Ружмон ненавидел лукавство этих крестьян, их любовь к наживе, их пьянство и сутяжничество; он чувствовал, что они индивидуалисты до мозга костей и что они являются врагами не только всеобщего раздела, но даже справедливости. Он проповедывал им на авось.
Способствуя разрушению армии, они должны были поневоле принять участие в пробитии бреши, через которую проникает коммунизм. Он держался мнения, что если они не будут готовы ко дню, когда города сроют до земли цитадель буржуазии, придется силой заставить их подчиниться.
Как он это делал везде, Франсуа покорял людей, становясь их поверенным. Поэтому, ему удалось образовать ядро горячих приверженцев.
Среди них был, прежде всего, старый Бургель, лисица с хорошо подвешенным языком, который проклинал военную службу с тем большим ожесточением, что он сам должен был в 1870 г. отправиться в поход. Никогда не мог он понять, почему его вели через незнакомые земли, смешав с толпами ошеломленных людей.
Рыжеволосый кузнец-слесарь чуть было не попал под военный суд после одной стычки со своим сержантом; он не произносил никогда слово "казарма" или "офицер", не сплюнув в сторону.
— О, если бы мне дали офицеров, — кричал он, потрясая кулаком с таким жестом, как будто он опускал свой молот, — я каждому расколотил бы голову на своей наковальне! Я — крестьянин, крестьянин не должен носить оружие, он его не носил в течение тысяч и тысяч лет. Крестьянин сидит на земле, это не парижская потаскуша, он кормит всех, и вытаскивать его из деревни — святотатство.

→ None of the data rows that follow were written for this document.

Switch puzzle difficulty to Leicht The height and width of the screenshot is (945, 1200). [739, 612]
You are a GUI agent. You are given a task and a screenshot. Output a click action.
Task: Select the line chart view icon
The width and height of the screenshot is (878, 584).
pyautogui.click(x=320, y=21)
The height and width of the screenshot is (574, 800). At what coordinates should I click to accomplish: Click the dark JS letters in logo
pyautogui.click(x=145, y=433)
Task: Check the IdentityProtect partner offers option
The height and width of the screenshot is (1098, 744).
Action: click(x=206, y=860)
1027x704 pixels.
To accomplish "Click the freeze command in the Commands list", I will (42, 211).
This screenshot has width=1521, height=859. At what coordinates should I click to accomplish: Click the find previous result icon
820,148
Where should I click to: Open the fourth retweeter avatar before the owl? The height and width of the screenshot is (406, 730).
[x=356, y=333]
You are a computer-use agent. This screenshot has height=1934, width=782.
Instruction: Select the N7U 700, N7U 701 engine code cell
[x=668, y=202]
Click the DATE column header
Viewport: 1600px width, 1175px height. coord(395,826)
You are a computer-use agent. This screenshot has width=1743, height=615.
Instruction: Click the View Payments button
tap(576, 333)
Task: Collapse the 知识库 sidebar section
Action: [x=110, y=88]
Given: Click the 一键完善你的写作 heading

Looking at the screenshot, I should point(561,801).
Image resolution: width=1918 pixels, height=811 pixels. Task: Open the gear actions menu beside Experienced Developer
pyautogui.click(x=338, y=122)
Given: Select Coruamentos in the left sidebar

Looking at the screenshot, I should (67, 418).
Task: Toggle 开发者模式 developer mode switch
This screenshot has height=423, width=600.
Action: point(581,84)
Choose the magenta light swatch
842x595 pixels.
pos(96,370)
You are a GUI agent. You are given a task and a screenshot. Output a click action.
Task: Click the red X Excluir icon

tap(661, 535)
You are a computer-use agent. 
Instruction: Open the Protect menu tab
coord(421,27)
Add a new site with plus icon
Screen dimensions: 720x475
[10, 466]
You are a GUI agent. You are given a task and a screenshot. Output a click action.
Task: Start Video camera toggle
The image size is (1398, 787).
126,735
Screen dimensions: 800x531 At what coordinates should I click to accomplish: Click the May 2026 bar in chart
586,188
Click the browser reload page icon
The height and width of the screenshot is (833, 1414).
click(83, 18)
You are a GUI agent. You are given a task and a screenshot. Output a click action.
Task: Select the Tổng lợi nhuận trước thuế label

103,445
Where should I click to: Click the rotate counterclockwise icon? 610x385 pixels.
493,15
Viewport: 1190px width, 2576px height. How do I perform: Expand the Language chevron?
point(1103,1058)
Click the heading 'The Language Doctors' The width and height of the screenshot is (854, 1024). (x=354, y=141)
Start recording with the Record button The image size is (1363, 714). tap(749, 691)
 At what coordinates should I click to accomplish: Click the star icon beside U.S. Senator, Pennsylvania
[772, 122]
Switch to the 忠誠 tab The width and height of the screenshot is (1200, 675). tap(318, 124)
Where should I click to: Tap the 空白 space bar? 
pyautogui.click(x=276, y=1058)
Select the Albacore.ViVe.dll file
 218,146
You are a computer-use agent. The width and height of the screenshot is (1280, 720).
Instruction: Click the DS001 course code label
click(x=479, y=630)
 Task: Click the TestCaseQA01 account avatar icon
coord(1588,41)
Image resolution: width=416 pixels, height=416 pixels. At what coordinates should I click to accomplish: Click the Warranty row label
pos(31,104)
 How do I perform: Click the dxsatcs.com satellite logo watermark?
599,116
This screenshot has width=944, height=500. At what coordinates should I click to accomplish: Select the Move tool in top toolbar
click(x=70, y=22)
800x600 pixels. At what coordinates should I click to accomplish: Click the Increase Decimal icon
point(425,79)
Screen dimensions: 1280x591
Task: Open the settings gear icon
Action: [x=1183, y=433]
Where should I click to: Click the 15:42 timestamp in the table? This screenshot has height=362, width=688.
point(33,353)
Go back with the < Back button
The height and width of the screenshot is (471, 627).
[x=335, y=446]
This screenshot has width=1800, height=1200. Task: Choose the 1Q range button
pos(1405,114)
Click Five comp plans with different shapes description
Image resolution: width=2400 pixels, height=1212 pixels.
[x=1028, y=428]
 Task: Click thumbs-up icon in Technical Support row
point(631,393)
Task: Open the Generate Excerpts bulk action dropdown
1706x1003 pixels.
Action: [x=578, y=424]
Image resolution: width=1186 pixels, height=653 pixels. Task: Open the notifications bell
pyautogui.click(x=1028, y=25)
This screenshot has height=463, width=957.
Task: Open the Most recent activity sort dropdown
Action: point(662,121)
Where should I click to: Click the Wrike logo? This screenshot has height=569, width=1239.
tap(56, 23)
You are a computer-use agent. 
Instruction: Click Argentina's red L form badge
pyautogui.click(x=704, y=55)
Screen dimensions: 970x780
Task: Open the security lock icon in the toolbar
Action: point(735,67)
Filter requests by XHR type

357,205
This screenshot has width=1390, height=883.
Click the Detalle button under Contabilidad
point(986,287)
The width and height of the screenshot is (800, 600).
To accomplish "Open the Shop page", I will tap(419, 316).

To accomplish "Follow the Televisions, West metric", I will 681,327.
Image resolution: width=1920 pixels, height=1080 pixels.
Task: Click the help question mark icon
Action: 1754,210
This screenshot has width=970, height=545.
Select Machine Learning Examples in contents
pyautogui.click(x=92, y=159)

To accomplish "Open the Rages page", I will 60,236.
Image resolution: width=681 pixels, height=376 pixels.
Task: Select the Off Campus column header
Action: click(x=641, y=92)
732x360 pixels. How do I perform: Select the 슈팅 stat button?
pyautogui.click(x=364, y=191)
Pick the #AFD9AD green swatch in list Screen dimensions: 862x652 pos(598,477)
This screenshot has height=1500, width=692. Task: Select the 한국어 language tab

Винокур Петр Сорель, расхаживавший со своим кубом для перегонки виноградного сока в алкоголь, был самым деятельным пропагандистом. Это был маленький человек, нечто среднее между рыжим и шатеном, с мутноватыми глазами под редкими бровями, с тусклым и жалким выражением лица. У него были тощие руки с огромными кулаками, раздутая кожа которых давала иллюзию перчаток. Его блуза, его штаны, его сапоги, — весь он был пропитан водкой.